1 National Institute for Health and Welfare, Department of Public Health Solutions, Finland.
2 Statistics Finland, Finland.
Scand J Public Health. 2019 Jun;47(4):469-473. doi: 10.1177/1403494819840895. Epub 2019 Apr 11.
We aim to compare four different weighting methods to adjust for non-response in a survey on drinking habits and to examine whether the problem of under-coverage of survey estimates of alcohol use could be remedied by these methods in comparison to sales statistics.
The data from a general population survey of Finns aged 15-79 years in 2016 ( n=2285, response rate 60%) were used. Outcome measures were the annual volume of drinking and prevalence of hazardous drinking. A wide range of sociodemographic and regional variables from registers were available to model the non-response. Response propensities were modelled using logistic regression and random forest models to derive two sets of refined weights in addition to design weights and basic post-stratification weights.

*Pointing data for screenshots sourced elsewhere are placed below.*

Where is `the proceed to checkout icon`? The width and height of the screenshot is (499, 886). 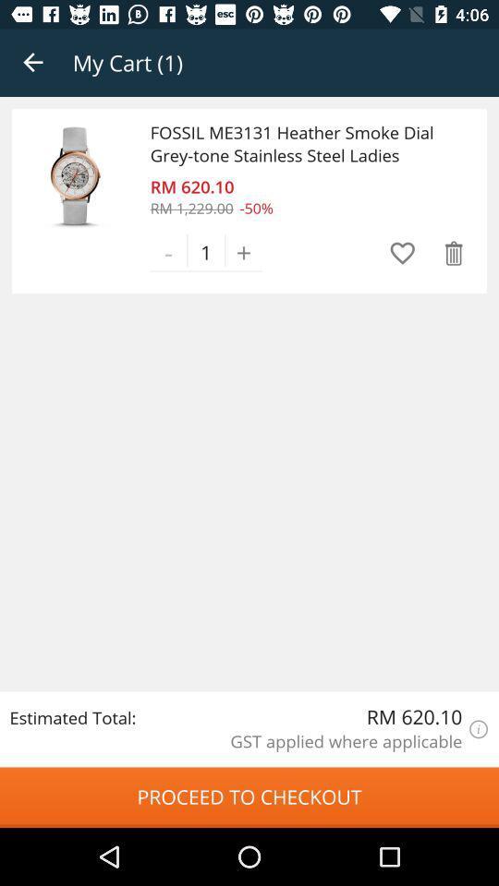 the proceed to checkout icon is located at coordinates (249, 797).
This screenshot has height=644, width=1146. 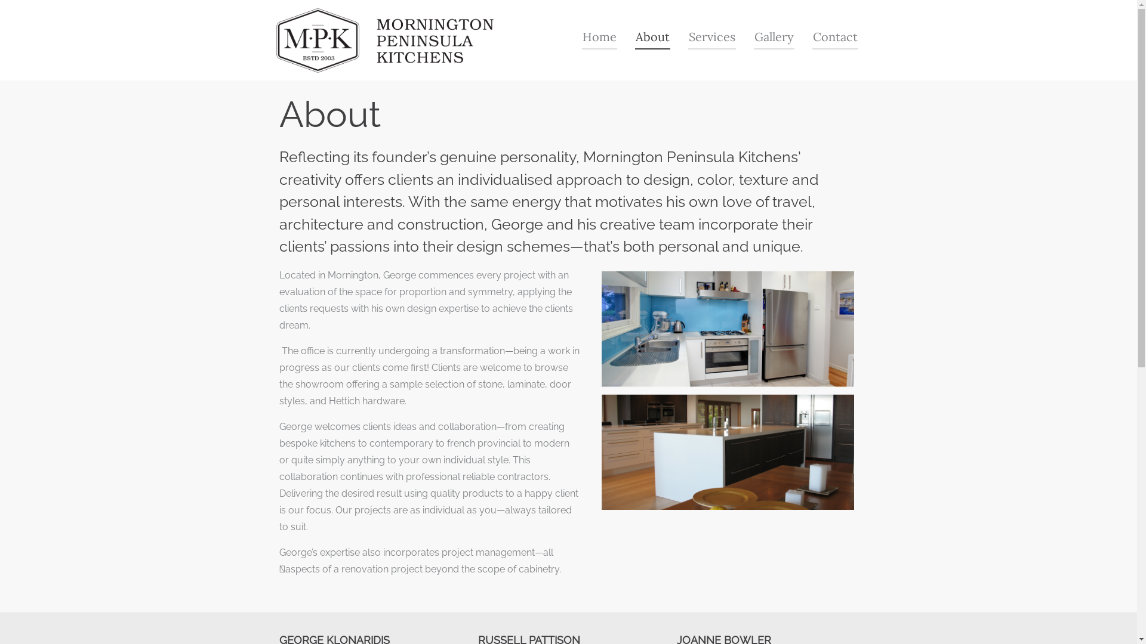 I want to click on 'Contact', so click(x=833, y=36).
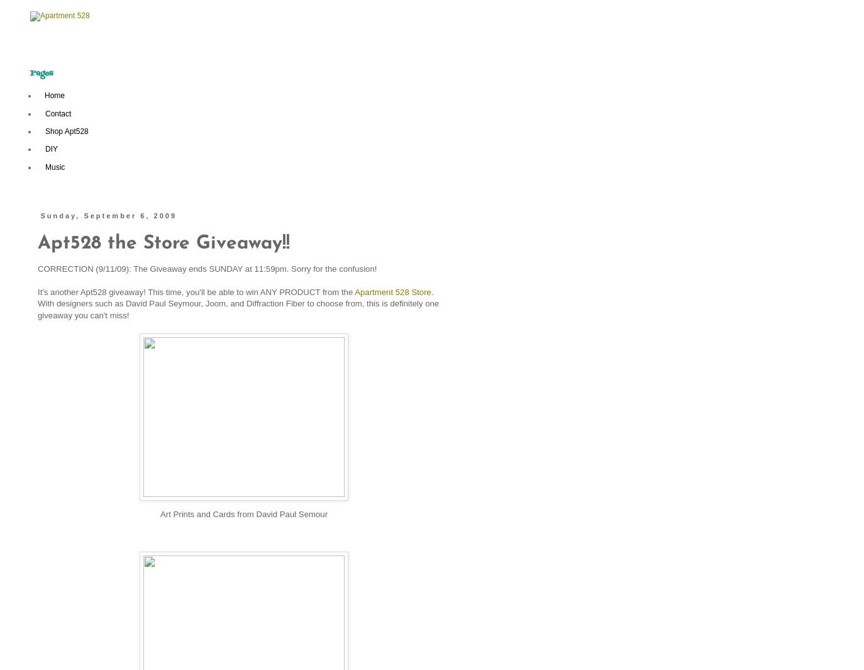  What do you see at coordinates (40, 73) in the screenshot?
I see `'Pages'` at bounding box center [40, 73].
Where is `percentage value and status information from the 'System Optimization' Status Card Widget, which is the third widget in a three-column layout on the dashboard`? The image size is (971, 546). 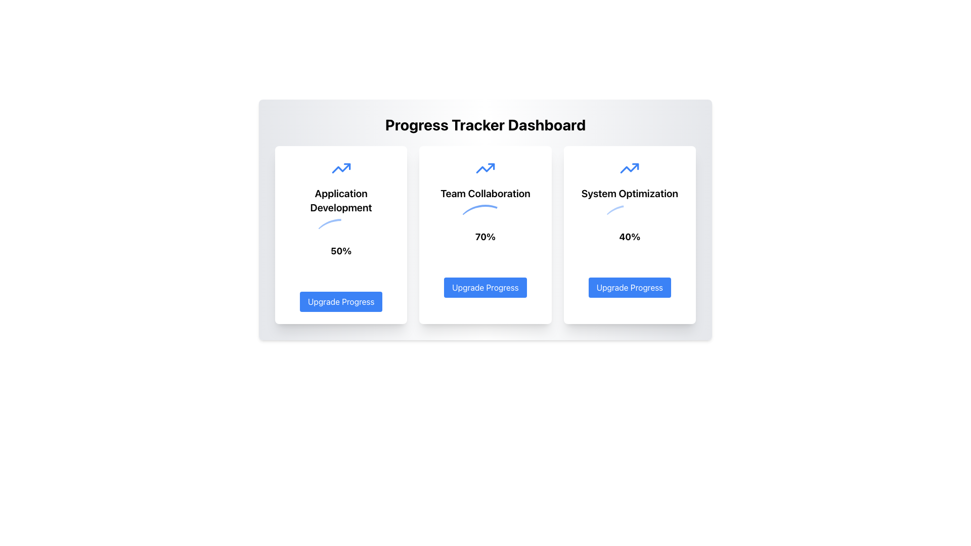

Estimated annual consumption changed from 2.43 litres of 100% alcohol using design weights to 2.36-2.44 when using the other three weights and the estimated prevalence of hazardous drinkers changed from 11.4% to 11.4-11.8%, correspondingly. The use of weights derived by the random forest method generally provided smaller estimates than use of the logistic regression-based weights.
The use of complex non-response weights derived from the logistic regression model or random forest are not likely to provide much added value over more simple weights in surveys on alcohol use. Surveys may not catch heavy drinkers and therefore are prone for under-reporting of alcohol use at the population level. Also, factors other than sociodemographic characteristics are likely to influence participation decisions.
我们旨在比较四种不同的加权方法,以调整 2016 年一项关于饮酒习惯的调查中的无应答问题,并检验这些方法是否可以通过与销售统计数据相比来纠正酒精使用调查估计值的覆盖范围不足的问题。
使用了 2016 年芬兰年龄在 15-79 岁的一般人群调查的数据(n=2285,应答率为 60%)。结果测量为饮酒的年量和危险饮酒的流行率。从登记处获得了广泛的社会人口统计学和地区变量,以对无应答进行建模。使用逻辑回归和随机森林模型对应答倾向进行建模,除了设计权重和基本后分层权重外,还得出了两套细化权重。
使用设计权重估计的年消费量从 2.43 升 100%酒精变化为使用其他三种权重时的 2.36-2.44,估计的危险饮酒者流行率从 11.4%变化为 11.4-11.8%,相应地。随机森林方法得出的权重的使用通常提供的估计值小于基于逻辑回归的权重的使用。
在关于酒精使用的调查中,使用从逻辑回归模型或随机森林得出的复杂无应答权重不太可能比更简单的权重提供更多的附加值。调查可能无法捕捉到重度饮酒者,因此在人群水平上容易出现酒精使用报告不足的情况。此外,除了社会人口统计学特征外,其他因素也可能影响参与决策。